Syrian regime forces and Iranian-backed militia groups are burning down crops in northwestern Idlib and northern Aleppo provinces with artillery fire, according to local sources.
Taftanaz Local Council President Mounir Khatib told Anadolu Agency that regime forces have started bombing fields during the harvest season from east of Saraqib to the Qafar Halab village in Aleppo.
The attacks are also targeting sowing machines and other equipment used to reap the harvest, in an effort to cause permanent damage to the civilian population living in opposition-controlled areas through starvation.
The strategy to starve the local population was previously used by the regime in 2018 and 2019 in rural Idlib and Hama’s Gab Plains, where wheat and barley fields were burned down in artillery shelling.
Turkey and Russia agreed to turn Idlib into a de-escalation zone in which acts of aggression would be expressly prohibited.
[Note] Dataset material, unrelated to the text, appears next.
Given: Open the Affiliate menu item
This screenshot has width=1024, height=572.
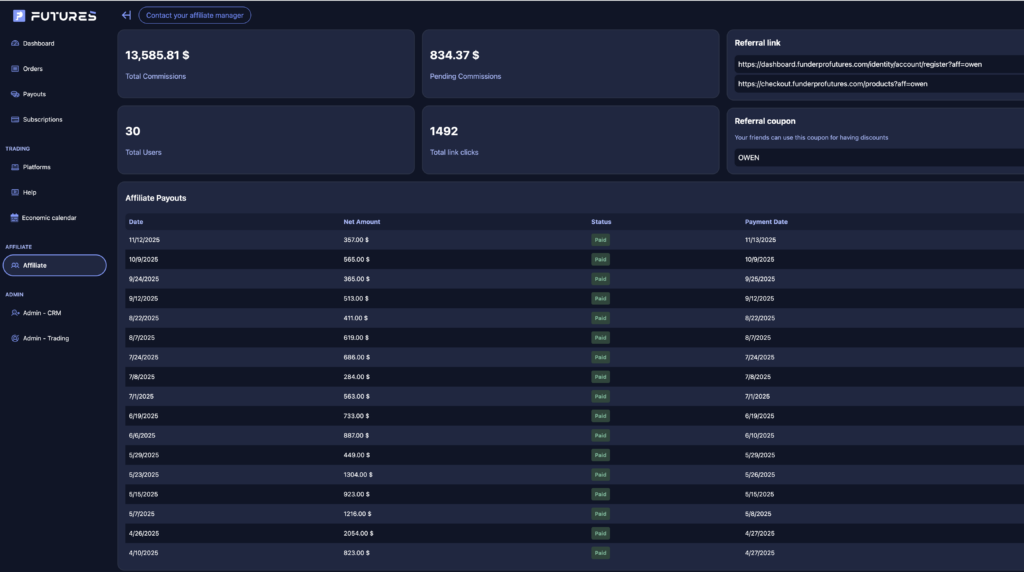Looking at the screenshot, I should click(54, 265).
The regime, however, has consistently broken the terms of the cease-fire, launching frequent attacks inside the zone.
Bashar Assad's winter campaign to regain Idlib province, the last opposition bastion in the nearly nine-year-long civil war, sparked a new exodus of thousands of civilians toward the border with Turkey, which backs some opposition groups fighting Assad.
Turkey, which already hosts some 3.7 million Syrian refugees, says it wants to prevent a further influx and opened its borders to Europe before the coronavirus outbreak.
The Syrian regime and its allies, Russia and Iran, have consistently broken the terms of the 2018 cease-fire and a new one that began on Jan. 12, launching frequent attacks inside Idlib.